Award-winning author Tim O’Brien spoke in Sears Recital Hall on Monday, Nov. 12, about his works, and specifically about his book “The Things They Carried,” which is a novel that’s popular in many high school and college classrooms around the country.
“‘The Things They Carried’ is a really cool compilation of war stories loosely based on some of O’Brien’s actual experiences in Vietnam,” sophomore English major Emily Hoetler said. “It’s able to show how the war affected different peoples’ lives from different points of view. It’s very well written.”
After the Vietnam War, O’Brien attended Harvard University before moving on to the Washington Post where he worked as a reporter. His reporting job helped him publish his first book in 1973 titled “If I Die in a Combat Zone, Box Me Up and Ship Me Home,” according to O’Brien’s website.

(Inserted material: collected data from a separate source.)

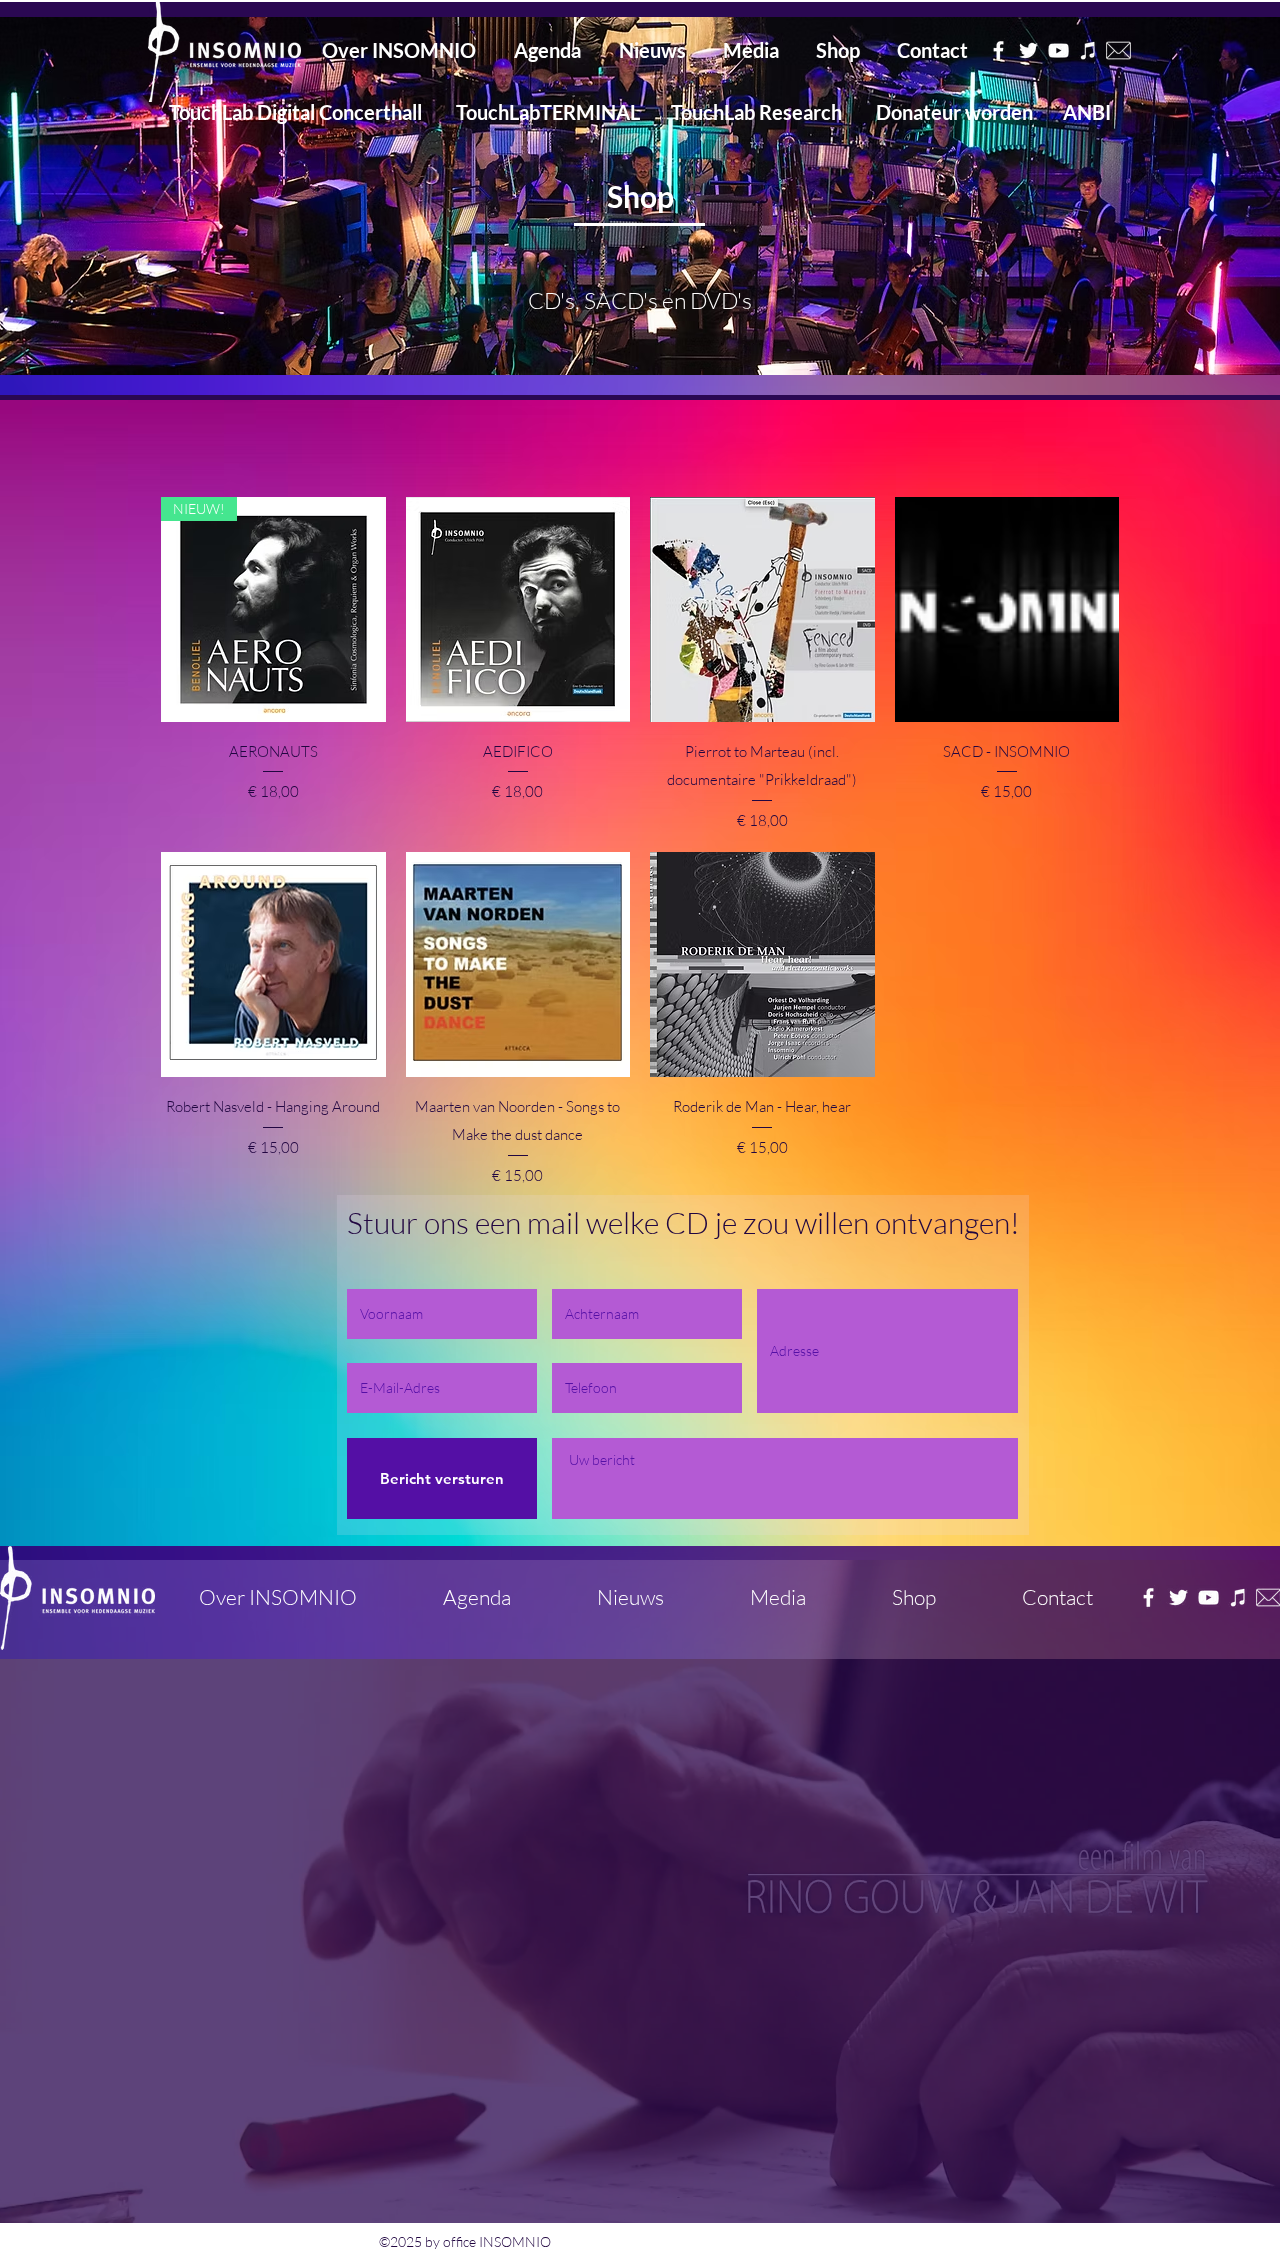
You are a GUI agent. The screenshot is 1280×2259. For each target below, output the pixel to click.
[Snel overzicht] (518, 609)
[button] (640, 196)
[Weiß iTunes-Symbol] (1238, 1597)
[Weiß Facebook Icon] (1148, 1597)
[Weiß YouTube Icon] (1208, 1597)
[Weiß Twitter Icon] (1178, 1597)
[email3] (1118, 50)
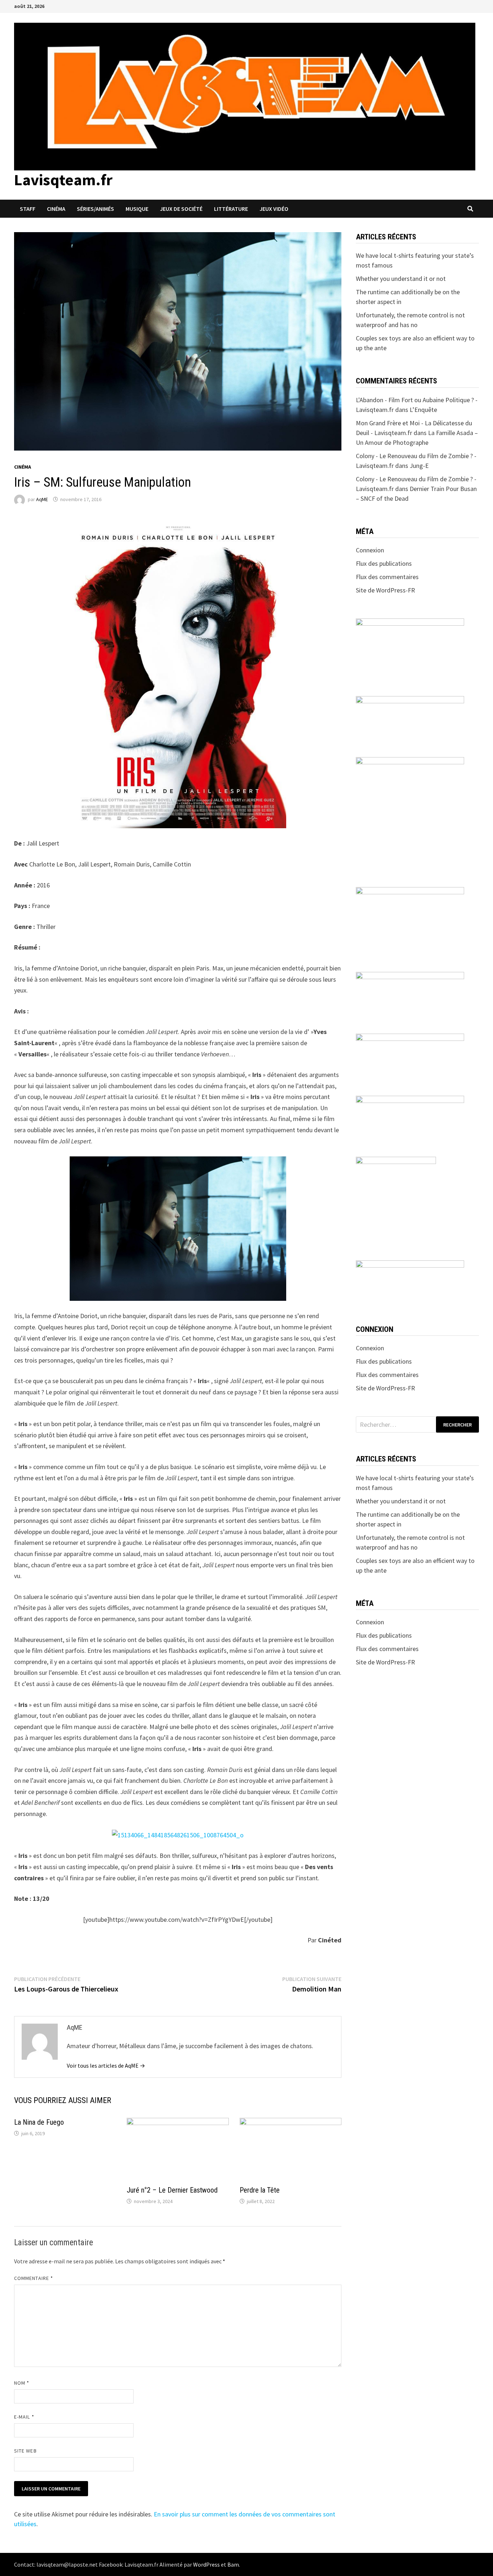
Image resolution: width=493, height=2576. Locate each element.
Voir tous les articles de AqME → (106, 2065)
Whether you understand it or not (401, 278)
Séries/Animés (95, 208)
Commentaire (33, 2278)
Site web (25, 2450)
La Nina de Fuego (39, 2122)
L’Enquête (423, 409)
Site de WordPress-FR (385, 590)
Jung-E (419, 465)
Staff (27, 208)
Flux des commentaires (387, 577)
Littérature (231, 208)
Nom (21, 2383)
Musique (137, 208)
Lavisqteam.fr (63, 180)
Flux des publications (384, 563)
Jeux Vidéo (273, 208)
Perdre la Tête (260, 2190)
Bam (233, 2564)
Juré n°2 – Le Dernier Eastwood (172, 2190)
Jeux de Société (181, 208)
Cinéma (56, 208)
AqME (42, 499)
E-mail (24, 2417)
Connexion (370, 550)
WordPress (206, 2564)
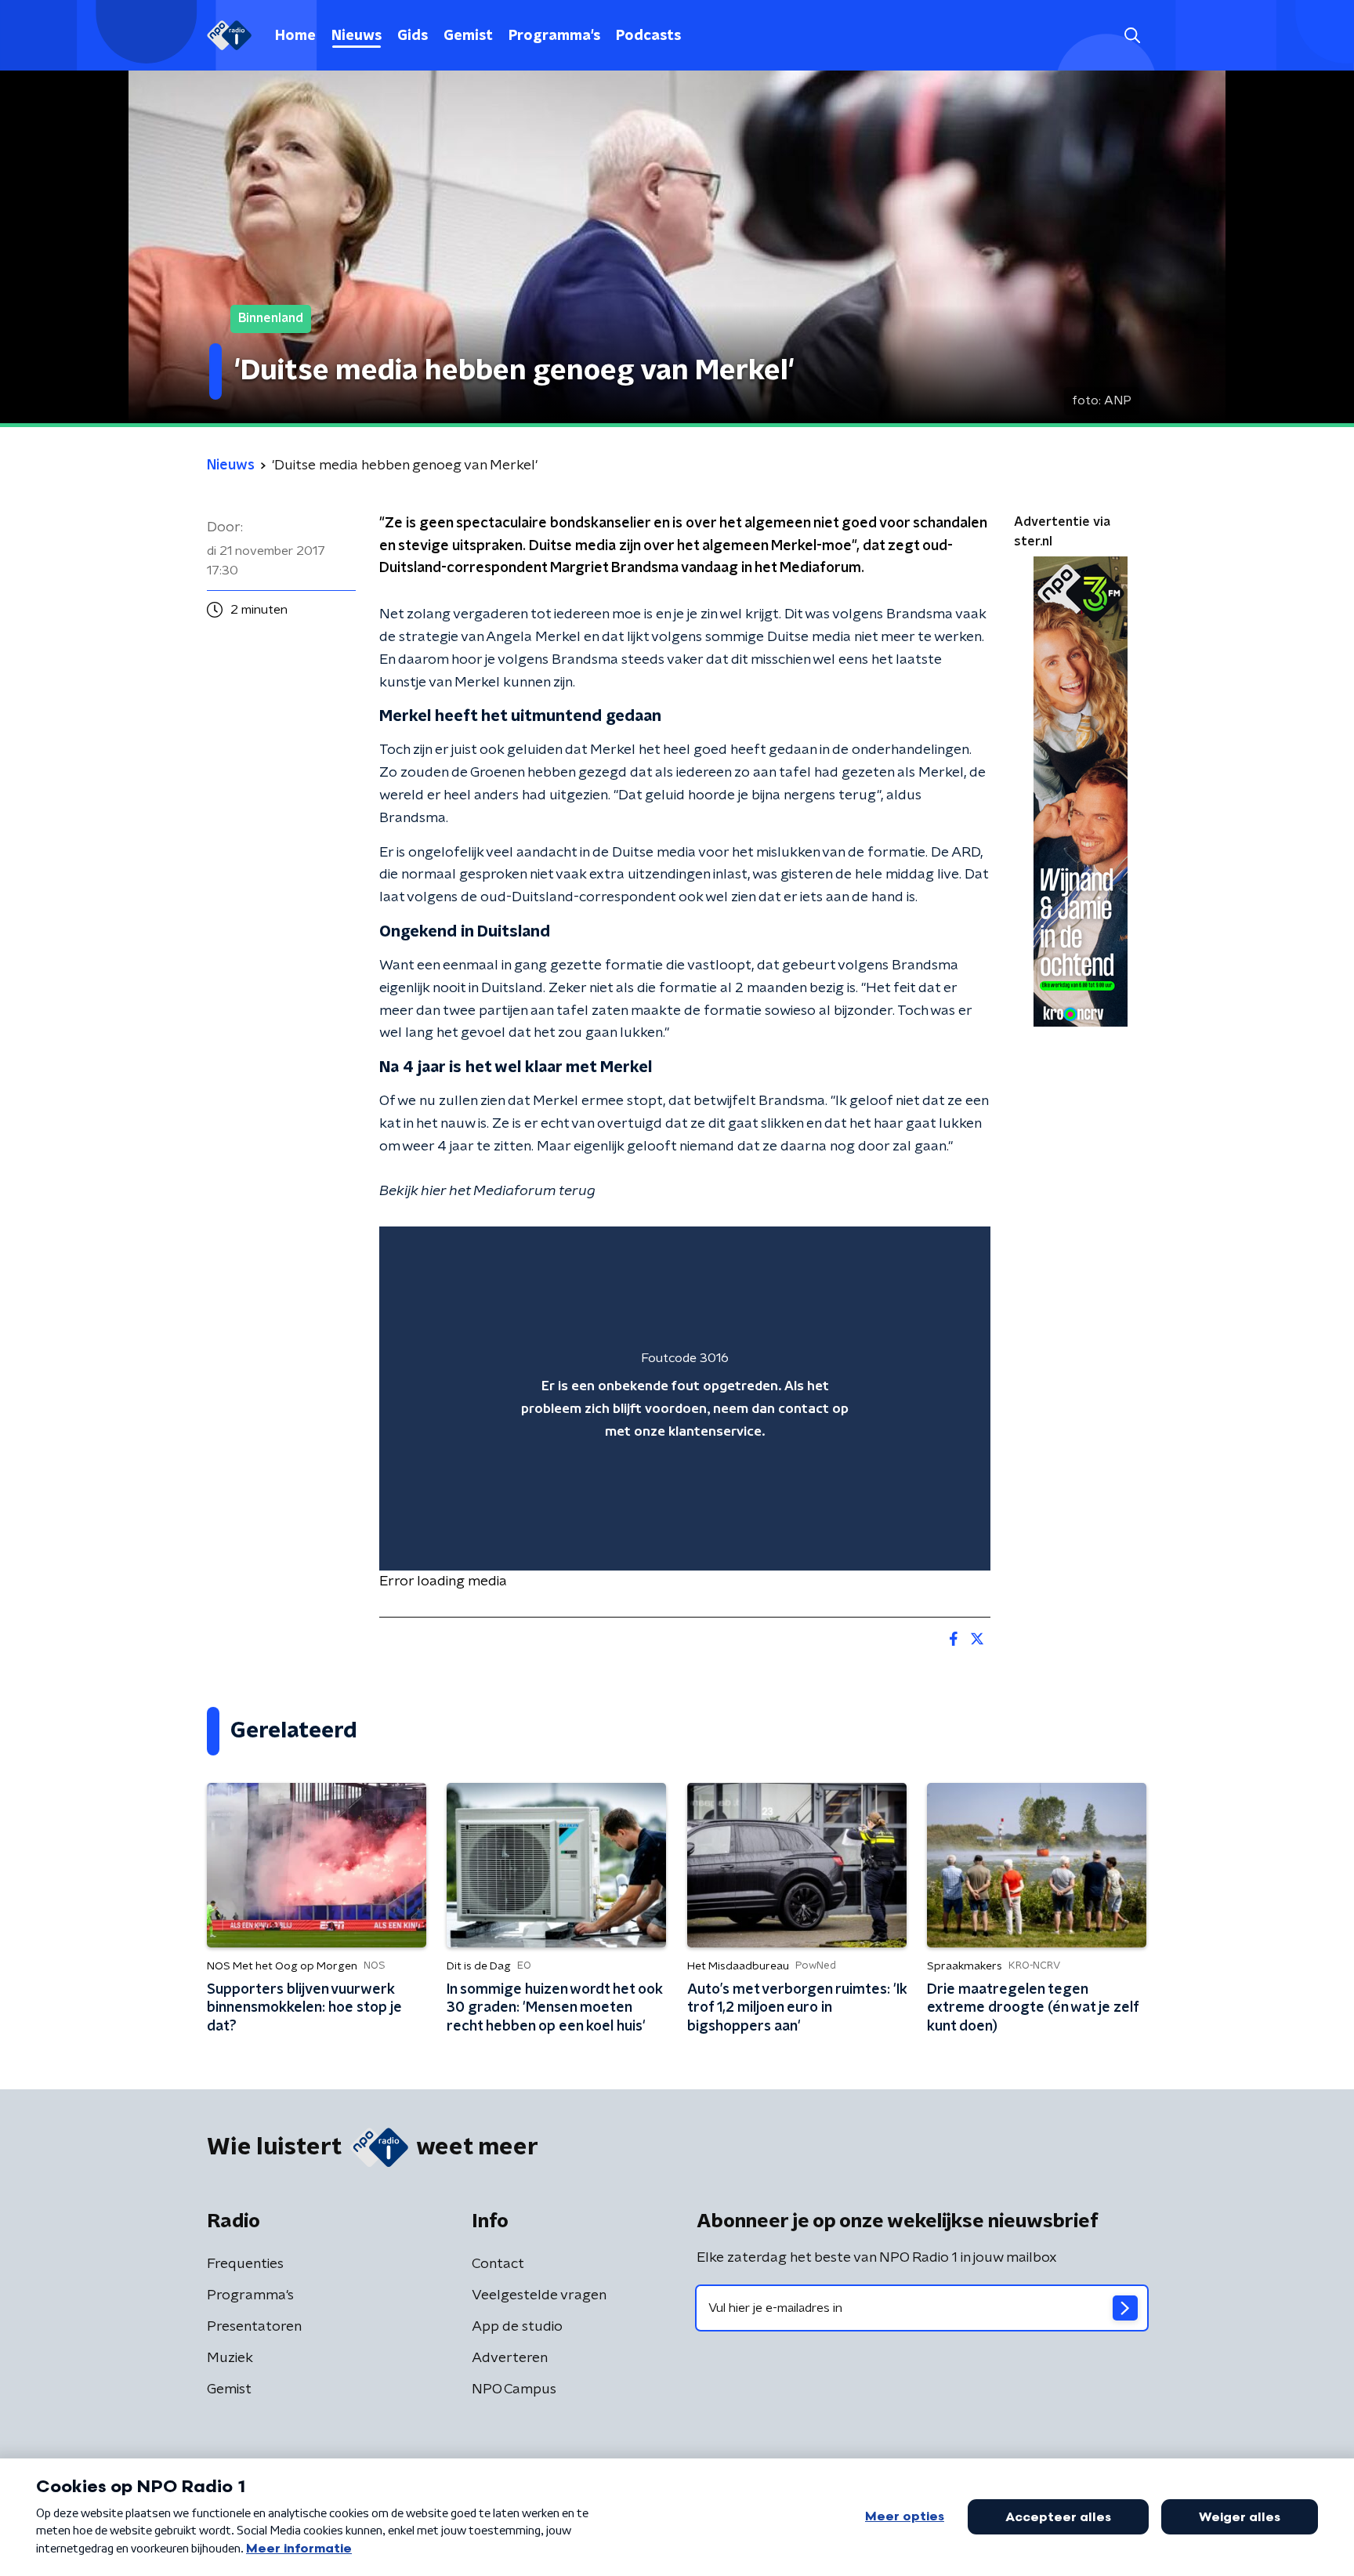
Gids (412, 36)
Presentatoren (254, 2327)
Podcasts (648, 36)
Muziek (230, 2358)
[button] (1132, 35)
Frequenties (245, 2264)
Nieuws (356, 36)
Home (295, 36)
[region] (684, 1398)
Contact (498, 2264)
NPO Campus (514, 2389)
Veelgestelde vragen (539, 2295)
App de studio (517, 2327)
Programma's (554, 36)
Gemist (468, 36)
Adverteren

Hoetler said she first read “The Things They Carried” as a junior in high school but was reintroduced to it this year by English professor Joe Pici, a good friend of O’Brien’s who has been teaching at the University of Dayton since 1965. She believes O’Brien’s writing style is a factor to the book’s success.
“It’s a good book for people who enjoy reading very good writing, but it’s also great because someone who doesn’t read often can pick it up and enjoy it,” Hoetler said. “It’s not the type of book I would usually read, but I still liked it.”
In “The Things They Carried,” O’Brien takes his own experiences serving in Vietnam from 1969-1970 and adapts them into 22 different short stories. Each story reflects a different aspect of what life was like in Vietnam from the perspective of several people, all of whom were affected in different ways by the war. On his website, O’Brien claims that he decided to write in fiction because he thinks that a story – even one told in fiction – can have a greater impact on someone than a book that is entirely non-fiction.
Junior international studies major Josh Donahue said he also read the book in high school.
“I remember our teacher gave it to us and wanted us to think about a few things in it. The first was whether these events in the book actually occurred or not, the second thing stressed was the writing style,” Donahue said. “I remember that was the key overall. She wanted to stress his great storytelling ability.”
Prior to O’Brien writing “The Things They Carried,” he won the National Book Award for Fiction in 1979 for his novel “Going After Cacciato,” a book that also deals with the topic of life in Vietnam during the war, according to the National Book Foundation.